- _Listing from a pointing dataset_
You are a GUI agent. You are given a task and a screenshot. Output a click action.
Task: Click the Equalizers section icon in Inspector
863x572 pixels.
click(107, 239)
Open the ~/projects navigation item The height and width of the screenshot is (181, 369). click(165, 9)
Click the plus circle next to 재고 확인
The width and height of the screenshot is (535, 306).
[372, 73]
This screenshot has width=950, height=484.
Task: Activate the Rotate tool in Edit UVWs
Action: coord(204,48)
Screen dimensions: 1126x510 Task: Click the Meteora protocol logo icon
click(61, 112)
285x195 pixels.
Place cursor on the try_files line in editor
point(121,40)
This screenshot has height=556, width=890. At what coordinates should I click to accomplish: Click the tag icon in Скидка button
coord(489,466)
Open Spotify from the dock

- _TO DO_
Copy the whole listing above word for word.

- _RESPONSE FOR THIS EXERCISE_
You are a GUI agent. You are given a task and a screenshot. Output a click action.
Task: Click the Equalizers section icon in Inspector
863x572 pixels.
click(107, 239)
Open the ~/projects navigation item The height and width of the screenshot is (181, 369). click(165, 9)
Click the plus circle next to 재고 확인
The width and height of the screenshot is (535, 306).
[372, 73]
This screenshot has width=950, height=484.
Task: Activate the Rotate tool in Edit UVWs
Action: coord(204,48)
Screen dimensions: 1126x510 Task: Click the Meteora protocol logo icon
click(61, 112)
285x195 pixels.
Place cursor on the try_files line in editor
point(121,40)
This screenshot has height=556, width=890. At what coordinates should I click to accomplish: Click the tag icon in Скидка button
coord(489,466)
Open Spotify from the dock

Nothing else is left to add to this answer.